The fibula, or calf bone, is a bone placed on the lateral side of the tibia, with which it is connected above and below. It is the smaller of the two bones, and, in proportion to its length, the most slender of all the long bones. Its upper extremity is small, placed toward the back of the head of the tibia, below the level of the knee-joint, and excluded from the formation of this joint. Its lower extremity inclines a little forward, so as to be on a plane anterior to that of the upper end; it projects below the tibia, and forms the lateral part of the ankle-joint.
A fracture can be simple or compound. There are 7 types of fractures:
1) Avulsion: A fragment of bone is pulled away at the muscle or tendon attachment.

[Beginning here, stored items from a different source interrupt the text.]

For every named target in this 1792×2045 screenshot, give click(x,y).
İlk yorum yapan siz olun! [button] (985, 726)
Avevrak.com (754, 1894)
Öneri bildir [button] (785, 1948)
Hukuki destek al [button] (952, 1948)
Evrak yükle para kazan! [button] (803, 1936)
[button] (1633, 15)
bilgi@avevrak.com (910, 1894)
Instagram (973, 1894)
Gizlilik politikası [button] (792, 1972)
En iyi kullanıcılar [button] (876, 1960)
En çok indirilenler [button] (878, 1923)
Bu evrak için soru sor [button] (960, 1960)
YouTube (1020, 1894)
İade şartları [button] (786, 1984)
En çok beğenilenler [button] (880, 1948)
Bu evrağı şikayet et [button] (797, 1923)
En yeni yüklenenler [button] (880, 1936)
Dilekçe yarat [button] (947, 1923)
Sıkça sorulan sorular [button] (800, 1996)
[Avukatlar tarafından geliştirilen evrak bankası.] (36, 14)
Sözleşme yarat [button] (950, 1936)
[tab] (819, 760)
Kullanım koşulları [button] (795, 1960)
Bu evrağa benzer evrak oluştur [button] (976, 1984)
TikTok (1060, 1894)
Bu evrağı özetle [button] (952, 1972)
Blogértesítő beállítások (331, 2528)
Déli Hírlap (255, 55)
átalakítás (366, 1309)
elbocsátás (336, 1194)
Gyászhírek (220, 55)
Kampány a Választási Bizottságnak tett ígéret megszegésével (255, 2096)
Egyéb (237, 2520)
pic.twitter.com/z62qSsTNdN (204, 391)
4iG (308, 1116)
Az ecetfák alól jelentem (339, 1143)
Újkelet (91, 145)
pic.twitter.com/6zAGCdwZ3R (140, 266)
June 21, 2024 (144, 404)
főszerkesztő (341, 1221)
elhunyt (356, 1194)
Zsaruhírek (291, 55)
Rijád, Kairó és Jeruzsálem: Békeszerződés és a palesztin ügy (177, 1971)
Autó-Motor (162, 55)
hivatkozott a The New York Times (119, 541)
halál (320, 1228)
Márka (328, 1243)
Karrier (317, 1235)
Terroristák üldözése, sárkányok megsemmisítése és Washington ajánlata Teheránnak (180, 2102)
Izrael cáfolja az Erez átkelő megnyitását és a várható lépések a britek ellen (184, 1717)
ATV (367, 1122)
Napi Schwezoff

2) Transverse: A perpendicular crack along the length of the bone. A transverse fracture is a complete break, traveling all the way through the bone.
3) Green-Stick: A splintering of a soft bone. Most common in children because their bones are calcifying and have not hardened completely.
4) Oblique: A diagonal jagged break, not yet displaced.
5) Spiral: Similar to the oblique break, most common in ski accidents.
6) Impacted: Caused when a bone breaks and one end of the bone is driven into the other end.
7) Comminuted: May be referred to as a “blow out” fracture. Best described as a multiple amount of fragments that need to be repaired with screws or wires.
May require up to 6 weeks of casting for long bones, and up to 3 weeks of either splinting or casting for smaller bones. If a stress fracture occurs, there should be at least 14 days of rest.